France : les obèses laissés en rade de la vaccination anti-Covid

Santé Une

À peine 47 % des personnes en surpoids ont reçu fin mai au moins une dose du vaccin anti-Coronavirus en France. Une situation qui témoigne du peu d’attention accordé à la question de l’obésité par les autorités.

C’est une situation à la fois paradoxale et tragique. Alors que l’obésité est reconnue depuis plus d’un an comme facteur aggravant du Coronavirus, moins de la moitié des personnes souffrant de cette pathologie sont aujourd’hui vaccinées en France. Ce tableau vaccinal révélé par l’Assurance maladie le 23 mai dernier a valeur d’alerte à l’endroit des autorités publiques. D’autant que la pandémie a déjà emporté environ 40 000 personnes en surpoids depuis son apparition dans le pays. Un chiffre qui n’émeut manifestement pas au-delà des acteurs chargés de la prise en charge des personnes en surcharge pondérale. À preuve, les pouvoirs publics ne ratent aucune occasion de se gargariser de la progression de la campagne de vaccination.

Mais alors, comment en est-on arrivé à cette situation où une couche aussi vulnérable que celle des obèses se voie laisser de côté ?

L’obésité sous-évaluée

À y regarder de près, le sort des personnes souffrant d’obésité dans le contexte du Covid-19 n’est que le reflet du peu d’égard qui leur était déjà accordé avant la pandémie en France. Le pays ne reconnaît toujours pas l’obésité comme une maladie contrairement à l’OMS. D’où le peu de moyens réservé dans les centres de prise en charge. Les acteurs plaident ainsi régulièrement pour un changement de politique. D’autant que la lutte efficace contre ce fléau requiert une jonction entre professionnels de plusieurs secteurs dont : des diététiciens, des psychologues, entre autres.

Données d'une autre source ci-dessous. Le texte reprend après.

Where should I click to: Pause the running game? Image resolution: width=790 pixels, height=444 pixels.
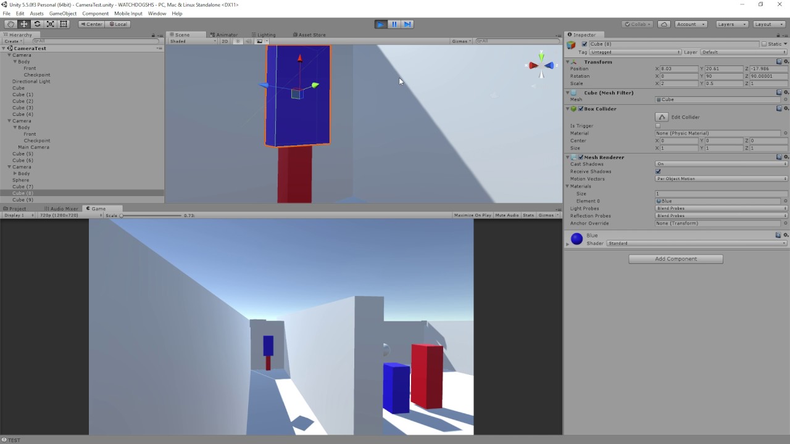coord(394,24)
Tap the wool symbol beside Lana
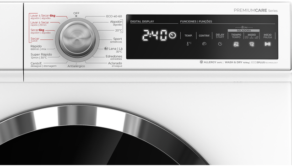 [106, 48]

Effet domino du défaut de prise de conscience des autorités publiques sur la question de l’obésité, ses malades n’ont guère été classés parmi les cibles prioritaires aux précieuses doses. Les 8 millions de Français répertoriés comme obèses n’ont au droit aux vaccins qu’à partir du 1er mai et son ouverture aux personnes de plus de 18 ans. De fait, des pathologies comme le diabète ou l’insuffisance cardiaque ont déjà dépassé aujourd’hui les 60 % de primo-vaccination.

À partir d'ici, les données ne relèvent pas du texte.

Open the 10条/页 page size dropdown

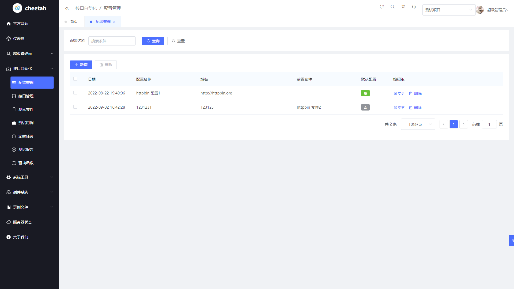point(418,124)

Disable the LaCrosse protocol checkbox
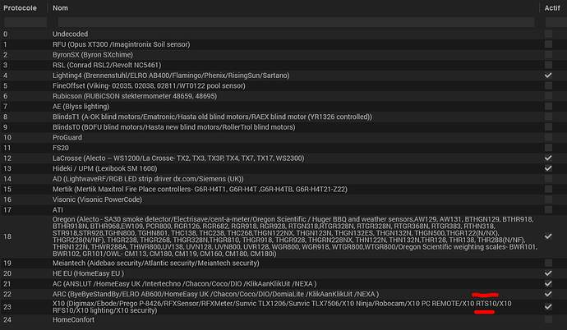pos(548,158)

Une discrimination latente

Par ailleurs, les personnes obèses en proie à une discrimination sociale permanente rechignent bien souvent à se manifester auprès des autorités sanitaires. Ce qui fait penser à de nombreux spécialistes que les chiffres de l’Assurance maladie sur la vaccination de cette frange de la population sont très probablement sous-évalués. Les professionnels appellent les pouvoirs publics à changer de regard vis-à-vis de ce problème de santé publique.